When Amanda Hayles contemplated the refurbishment of a 2,387 sq ft ground-floor apartment on the corner of Gloucester Road and Brompton Road in SW7, she felt quite daunted. Although she could see it had great potential, the flat was in a dreadful state.

When Amanda Hayles contemplated the refurbishment of a 2,387 sq ft ground-floor apartment on the corner of Gloucester Road and Brompton Road in SW7, she felt quite daunted. Although she could see it had great potential, the flat was in a dreadful state.

"It had been owned by a lady who was born there, and nothing had been done to it for the last 50 years," she says. "There were piles of 50s and 60s newspapers and magazines at the top of the cupboards and the tiny kitchen at the back was disgusting, with a rusty old cooker, cracked lino and evidence of vermin.

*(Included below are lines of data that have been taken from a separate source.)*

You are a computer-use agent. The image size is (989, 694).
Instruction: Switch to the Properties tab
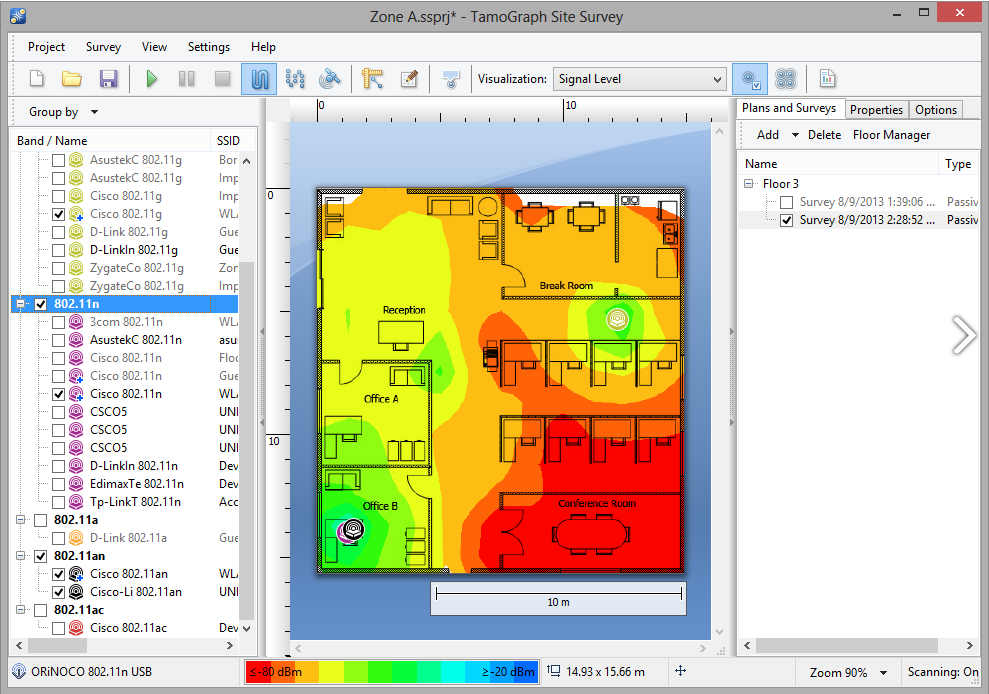tap(876, 110)
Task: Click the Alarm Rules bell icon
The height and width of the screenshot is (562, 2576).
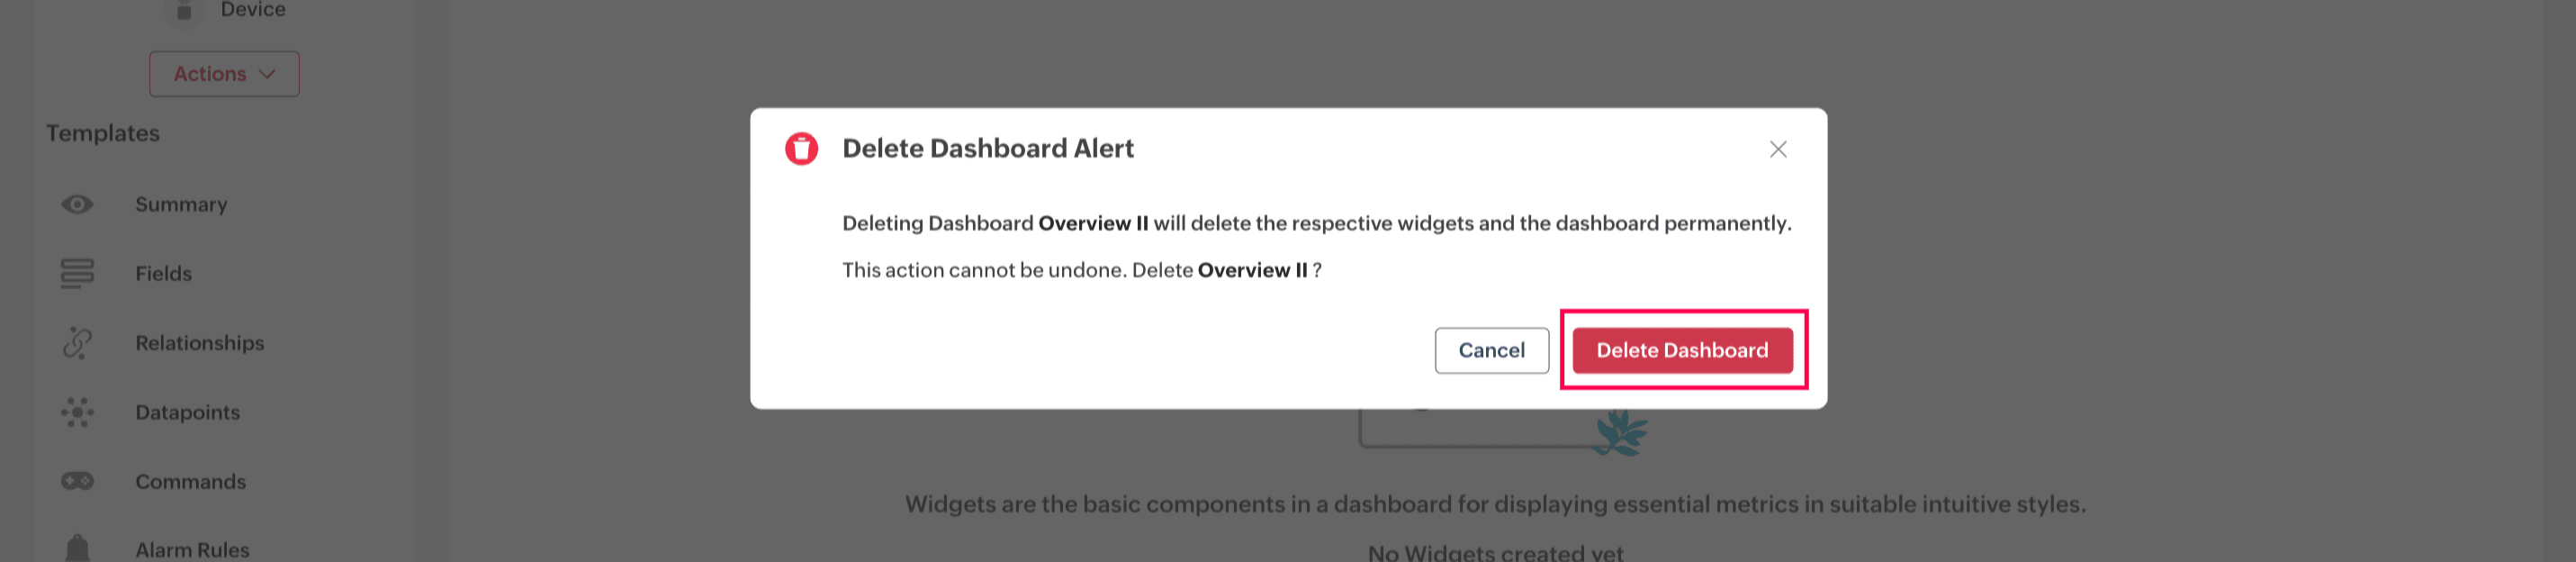Action: click(x=77, y=548)
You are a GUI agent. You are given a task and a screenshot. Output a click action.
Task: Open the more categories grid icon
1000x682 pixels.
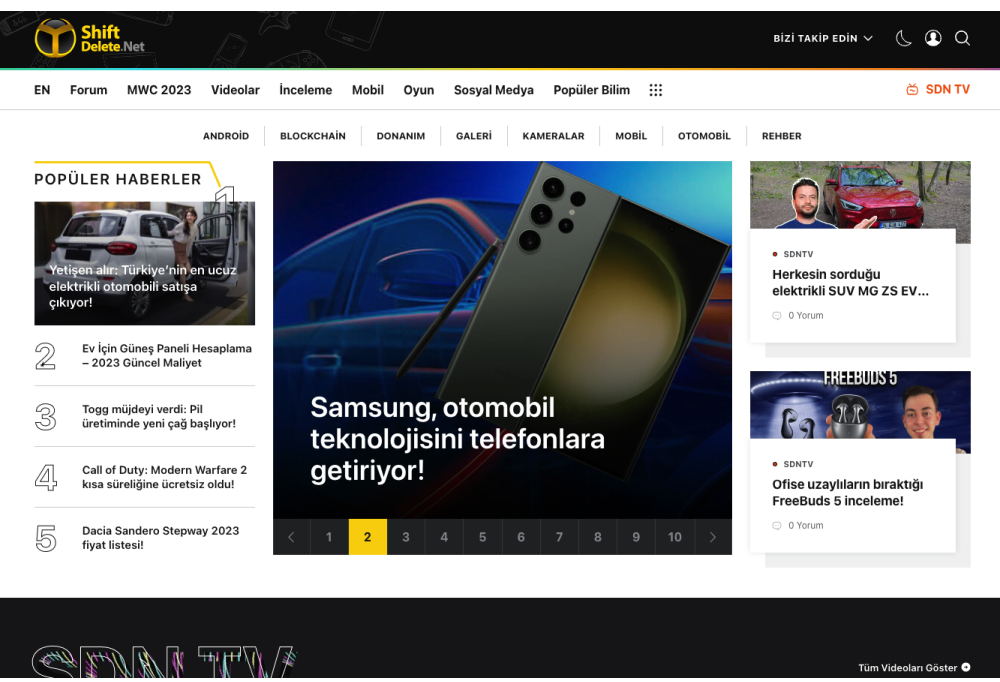(656, 90)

It was very gloomy, poky and smelly, but I loved the location of the apartment, as well as its wonderful high ceilings and great proportions."

The first thing she had to do was to open up the flat, to bring in the light, taking out all the cupboards in the hallway to enlarge it and removing the wall dividing the dining room from the reception room to make one large, and impressive, entertaining area.

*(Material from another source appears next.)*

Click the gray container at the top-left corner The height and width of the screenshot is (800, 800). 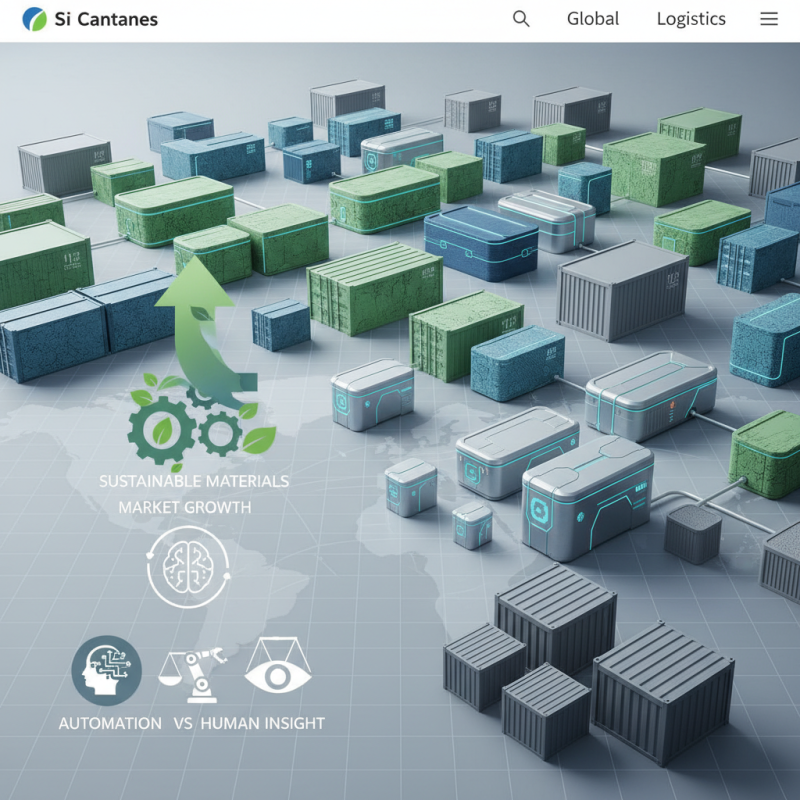tap(62, 163)
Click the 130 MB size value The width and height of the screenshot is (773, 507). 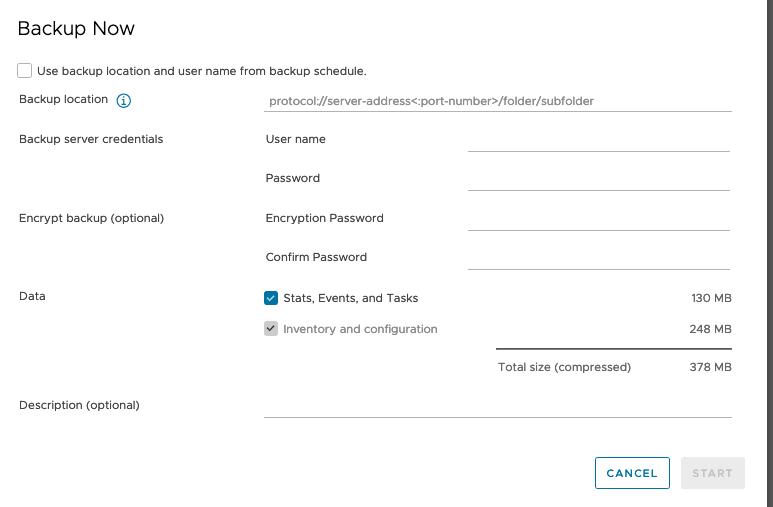coord(711,298)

"All the internal doors, which were horrid, had glass panels over them," she says. "I ripped all those out and replaced them with huge solid American black walnut doors, three metres high. But because the ceilings are so high, there is still a metre above them."

To bring more light into the central hallway, the large folding doors leading into the drawing room have thick walnut frames with glazed centres and for the kitchen, which used to be a bedroom and was particularly gloomy, Hayles came up with a nifty idea.

It now looks as if daylight pours through the large glass etched sash window.

"That window looked onto a small lightwell, which was why the kitchen was so dark," she says. "So I made a double window with a light box in between. In the day time the light is white, but at night you can switch it to a soft blue glow, which is much nicer if you want to go to the kitchen in the night."

Throughout the apartment, she has added contemporary features such as uplighting and low level lighting in the hallway, but Hayles decided to leave the deep cornicing and skirtings to keep some of the building's integrity.

"I have also put in the wiring and support for chandeliers in the drawing room, hallway and master bedroom should a purchaser want them," she says.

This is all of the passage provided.